**YOUR GOAL**
Can you copy out the lines of the data below verbatim, starting at the line containing "At what coordinates should I click to accomplish: Open the View" and ending at the line containing "I will coord(517,267)."?

#### GIVEN RECORDS ####

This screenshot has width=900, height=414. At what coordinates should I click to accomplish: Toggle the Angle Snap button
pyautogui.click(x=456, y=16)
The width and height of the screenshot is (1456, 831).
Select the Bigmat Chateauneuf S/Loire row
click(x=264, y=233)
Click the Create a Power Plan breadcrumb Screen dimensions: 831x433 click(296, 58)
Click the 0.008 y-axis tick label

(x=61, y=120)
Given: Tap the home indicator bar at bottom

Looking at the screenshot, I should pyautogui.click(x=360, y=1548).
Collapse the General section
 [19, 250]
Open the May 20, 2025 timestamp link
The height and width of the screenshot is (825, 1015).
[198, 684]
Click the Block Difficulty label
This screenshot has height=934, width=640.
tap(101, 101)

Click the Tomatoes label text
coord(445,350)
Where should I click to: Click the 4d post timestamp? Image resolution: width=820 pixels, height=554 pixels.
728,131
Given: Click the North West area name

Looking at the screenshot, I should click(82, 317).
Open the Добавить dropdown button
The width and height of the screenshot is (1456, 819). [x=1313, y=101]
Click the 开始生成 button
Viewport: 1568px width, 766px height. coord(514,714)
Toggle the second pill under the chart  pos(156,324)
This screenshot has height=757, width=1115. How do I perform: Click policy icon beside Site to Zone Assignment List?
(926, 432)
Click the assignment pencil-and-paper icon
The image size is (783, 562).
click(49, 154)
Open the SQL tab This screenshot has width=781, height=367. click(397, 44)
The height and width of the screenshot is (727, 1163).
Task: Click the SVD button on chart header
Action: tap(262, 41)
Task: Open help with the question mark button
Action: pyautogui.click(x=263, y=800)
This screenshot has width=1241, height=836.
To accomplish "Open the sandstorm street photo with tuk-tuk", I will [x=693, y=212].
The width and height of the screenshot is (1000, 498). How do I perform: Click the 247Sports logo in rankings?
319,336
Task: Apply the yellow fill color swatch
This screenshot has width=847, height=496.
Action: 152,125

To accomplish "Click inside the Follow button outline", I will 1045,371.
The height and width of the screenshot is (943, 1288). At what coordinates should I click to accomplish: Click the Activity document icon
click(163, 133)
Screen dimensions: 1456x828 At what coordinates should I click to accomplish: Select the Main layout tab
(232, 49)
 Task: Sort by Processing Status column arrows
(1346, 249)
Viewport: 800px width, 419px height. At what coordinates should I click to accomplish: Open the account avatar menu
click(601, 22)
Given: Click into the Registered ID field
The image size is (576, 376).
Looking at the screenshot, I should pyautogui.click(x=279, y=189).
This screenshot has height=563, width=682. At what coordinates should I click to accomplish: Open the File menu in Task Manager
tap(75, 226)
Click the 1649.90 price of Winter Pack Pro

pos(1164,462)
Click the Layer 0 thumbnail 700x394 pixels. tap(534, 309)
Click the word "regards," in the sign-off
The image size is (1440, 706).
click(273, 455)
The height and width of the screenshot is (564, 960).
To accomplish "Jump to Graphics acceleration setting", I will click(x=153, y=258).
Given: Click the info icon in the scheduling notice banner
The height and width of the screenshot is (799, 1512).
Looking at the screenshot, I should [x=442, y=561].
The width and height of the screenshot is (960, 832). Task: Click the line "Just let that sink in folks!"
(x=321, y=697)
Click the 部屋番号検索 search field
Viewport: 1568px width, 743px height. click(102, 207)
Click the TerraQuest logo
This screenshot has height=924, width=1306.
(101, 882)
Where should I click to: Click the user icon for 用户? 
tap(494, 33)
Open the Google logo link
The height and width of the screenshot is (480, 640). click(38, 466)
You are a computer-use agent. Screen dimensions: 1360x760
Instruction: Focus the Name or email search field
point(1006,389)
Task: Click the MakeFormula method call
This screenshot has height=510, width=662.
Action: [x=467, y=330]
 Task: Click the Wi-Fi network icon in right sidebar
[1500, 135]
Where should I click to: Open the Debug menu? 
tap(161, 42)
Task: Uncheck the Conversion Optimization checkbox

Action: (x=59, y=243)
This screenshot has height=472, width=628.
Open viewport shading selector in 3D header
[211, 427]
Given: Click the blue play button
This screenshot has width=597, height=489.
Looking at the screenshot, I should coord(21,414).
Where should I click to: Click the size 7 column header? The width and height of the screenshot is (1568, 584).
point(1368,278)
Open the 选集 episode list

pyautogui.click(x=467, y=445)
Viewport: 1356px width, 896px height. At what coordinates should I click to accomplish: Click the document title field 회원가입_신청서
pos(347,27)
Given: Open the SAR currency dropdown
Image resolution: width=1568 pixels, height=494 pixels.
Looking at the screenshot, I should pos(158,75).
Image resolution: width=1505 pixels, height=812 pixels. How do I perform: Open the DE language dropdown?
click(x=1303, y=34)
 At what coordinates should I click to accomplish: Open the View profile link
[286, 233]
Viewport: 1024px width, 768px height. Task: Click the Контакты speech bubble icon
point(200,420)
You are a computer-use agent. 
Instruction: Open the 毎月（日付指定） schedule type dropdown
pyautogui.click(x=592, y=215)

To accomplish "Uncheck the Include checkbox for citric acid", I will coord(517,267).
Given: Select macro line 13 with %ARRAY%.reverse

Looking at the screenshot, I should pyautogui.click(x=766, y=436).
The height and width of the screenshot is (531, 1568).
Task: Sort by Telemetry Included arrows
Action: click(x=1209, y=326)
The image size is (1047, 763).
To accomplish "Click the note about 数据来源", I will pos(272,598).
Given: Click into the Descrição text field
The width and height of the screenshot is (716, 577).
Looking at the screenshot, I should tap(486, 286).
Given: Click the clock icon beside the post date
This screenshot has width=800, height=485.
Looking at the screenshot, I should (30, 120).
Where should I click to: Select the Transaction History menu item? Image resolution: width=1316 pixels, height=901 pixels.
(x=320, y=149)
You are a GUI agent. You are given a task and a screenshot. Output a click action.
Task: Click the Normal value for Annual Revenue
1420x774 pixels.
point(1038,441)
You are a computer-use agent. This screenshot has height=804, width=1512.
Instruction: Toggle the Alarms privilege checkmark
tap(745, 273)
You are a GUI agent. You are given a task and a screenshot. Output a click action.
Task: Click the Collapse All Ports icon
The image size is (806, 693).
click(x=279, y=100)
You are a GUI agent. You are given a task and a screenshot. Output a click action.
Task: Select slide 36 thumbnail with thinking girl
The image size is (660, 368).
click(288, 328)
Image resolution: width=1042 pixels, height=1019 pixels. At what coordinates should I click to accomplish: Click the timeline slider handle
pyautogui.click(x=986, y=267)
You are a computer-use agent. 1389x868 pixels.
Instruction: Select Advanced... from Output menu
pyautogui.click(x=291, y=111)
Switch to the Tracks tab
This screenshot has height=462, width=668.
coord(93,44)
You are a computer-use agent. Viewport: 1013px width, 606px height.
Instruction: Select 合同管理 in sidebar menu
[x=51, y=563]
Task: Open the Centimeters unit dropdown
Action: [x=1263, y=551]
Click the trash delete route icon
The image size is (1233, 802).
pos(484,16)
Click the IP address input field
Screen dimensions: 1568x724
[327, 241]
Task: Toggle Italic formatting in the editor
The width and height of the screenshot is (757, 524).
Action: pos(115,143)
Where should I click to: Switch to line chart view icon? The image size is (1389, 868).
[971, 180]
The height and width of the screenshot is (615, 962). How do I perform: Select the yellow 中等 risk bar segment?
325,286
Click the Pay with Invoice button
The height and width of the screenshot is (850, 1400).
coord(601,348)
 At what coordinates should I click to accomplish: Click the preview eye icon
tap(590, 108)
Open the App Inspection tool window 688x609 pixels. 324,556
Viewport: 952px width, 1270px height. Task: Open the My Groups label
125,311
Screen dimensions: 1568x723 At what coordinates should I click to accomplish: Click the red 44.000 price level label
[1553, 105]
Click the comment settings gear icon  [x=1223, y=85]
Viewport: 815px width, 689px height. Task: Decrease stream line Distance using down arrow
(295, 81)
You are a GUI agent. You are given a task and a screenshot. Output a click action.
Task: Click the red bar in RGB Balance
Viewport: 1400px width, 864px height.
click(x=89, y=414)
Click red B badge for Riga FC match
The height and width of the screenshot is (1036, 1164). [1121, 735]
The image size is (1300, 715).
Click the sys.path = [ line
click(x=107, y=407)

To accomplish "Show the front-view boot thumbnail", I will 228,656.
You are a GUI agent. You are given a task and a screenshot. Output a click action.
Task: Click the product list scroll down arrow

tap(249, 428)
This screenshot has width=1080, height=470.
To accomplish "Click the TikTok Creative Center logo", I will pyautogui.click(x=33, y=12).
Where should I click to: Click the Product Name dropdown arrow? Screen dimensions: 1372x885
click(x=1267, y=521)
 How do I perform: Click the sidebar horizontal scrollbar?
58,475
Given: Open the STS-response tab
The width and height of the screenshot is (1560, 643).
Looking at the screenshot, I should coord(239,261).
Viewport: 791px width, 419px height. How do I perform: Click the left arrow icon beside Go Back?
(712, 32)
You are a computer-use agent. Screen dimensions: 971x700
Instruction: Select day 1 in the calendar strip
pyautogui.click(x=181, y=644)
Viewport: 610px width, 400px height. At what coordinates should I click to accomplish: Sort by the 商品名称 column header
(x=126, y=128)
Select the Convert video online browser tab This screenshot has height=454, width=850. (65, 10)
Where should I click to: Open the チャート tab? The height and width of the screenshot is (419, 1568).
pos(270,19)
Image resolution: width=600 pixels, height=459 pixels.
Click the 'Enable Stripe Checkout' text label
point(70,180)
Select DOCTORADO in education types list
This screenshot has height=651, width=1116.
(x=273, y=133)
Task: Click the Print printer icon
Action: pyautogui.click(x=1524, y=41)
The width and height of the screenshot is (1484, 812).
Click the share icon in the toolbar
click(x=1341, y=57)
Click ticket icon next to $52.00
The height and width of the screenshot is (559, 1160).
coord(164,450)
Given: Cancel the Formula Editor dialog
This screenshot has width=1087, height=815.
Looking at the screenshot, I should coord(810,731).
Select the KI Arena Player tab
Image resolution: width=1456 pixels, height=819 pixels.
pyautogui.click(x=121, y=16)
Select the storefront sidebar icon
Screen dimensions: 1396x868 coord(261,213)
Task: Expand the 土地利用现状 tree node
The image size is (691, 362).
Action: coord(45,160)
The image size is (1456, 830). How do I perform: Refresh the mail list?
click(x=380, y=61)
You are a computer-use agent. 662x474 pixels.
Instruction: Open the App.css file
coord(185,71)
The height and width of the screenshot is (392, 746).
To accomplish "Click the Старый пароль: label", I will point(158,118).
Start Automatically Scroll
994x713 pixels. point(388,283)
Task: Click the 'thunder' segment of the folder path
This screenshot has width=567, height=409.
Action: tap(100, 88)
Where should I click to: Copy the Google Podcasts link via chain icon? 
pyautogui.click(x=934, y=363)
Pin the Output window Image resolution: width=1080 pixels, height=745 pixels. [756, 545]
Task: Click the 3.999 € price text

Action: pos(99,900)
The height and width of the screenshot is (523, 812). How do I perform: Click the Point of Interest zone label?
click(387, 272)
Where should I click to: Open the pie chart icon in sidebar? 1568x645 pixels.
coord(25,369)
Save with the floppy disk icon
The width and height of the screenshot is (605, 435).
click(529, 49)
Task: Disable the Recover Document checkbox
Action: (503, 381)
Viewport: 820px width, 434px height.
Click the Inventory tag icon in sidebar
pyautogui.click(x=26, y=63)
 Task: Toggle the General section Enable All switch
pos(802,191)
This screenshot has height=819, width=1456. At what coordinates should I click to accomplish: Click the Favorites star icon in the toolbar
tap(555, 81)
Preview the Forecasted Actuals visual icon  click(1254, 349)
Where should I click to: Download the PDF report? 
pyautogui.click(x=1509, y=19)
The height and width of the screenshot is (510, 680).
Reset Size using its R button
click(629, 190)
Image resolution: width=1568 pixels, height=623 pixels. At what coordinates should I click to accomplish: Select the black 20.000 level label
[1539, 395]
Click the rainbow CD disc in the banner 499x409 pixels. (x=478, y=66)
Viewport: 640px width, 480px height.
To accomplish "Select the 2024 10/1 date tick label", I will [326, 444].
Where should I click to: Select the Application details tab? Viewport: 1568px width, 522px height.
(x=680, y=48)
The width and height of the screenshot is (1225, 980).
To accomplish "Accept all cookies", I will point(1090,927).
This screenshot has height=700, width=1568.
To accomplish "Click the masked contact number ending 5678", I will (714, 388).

####

**ANSWER FOR THE TASK**
 At what coordinates should I click to accomplish: Open the View profile link
[286, 233]
Viewport: 1024px width, 768px height. Task: Click the Контакты speech bubble icon
point(200,420)
You are a computer-use agent. 
Instruction: Open the 毎月（日付指定） schedule type dropdown
pyautogui.click(x=592, y=215)

To accomplish "Uncheck the Include checkbox for citric acid", I will coord(517,267).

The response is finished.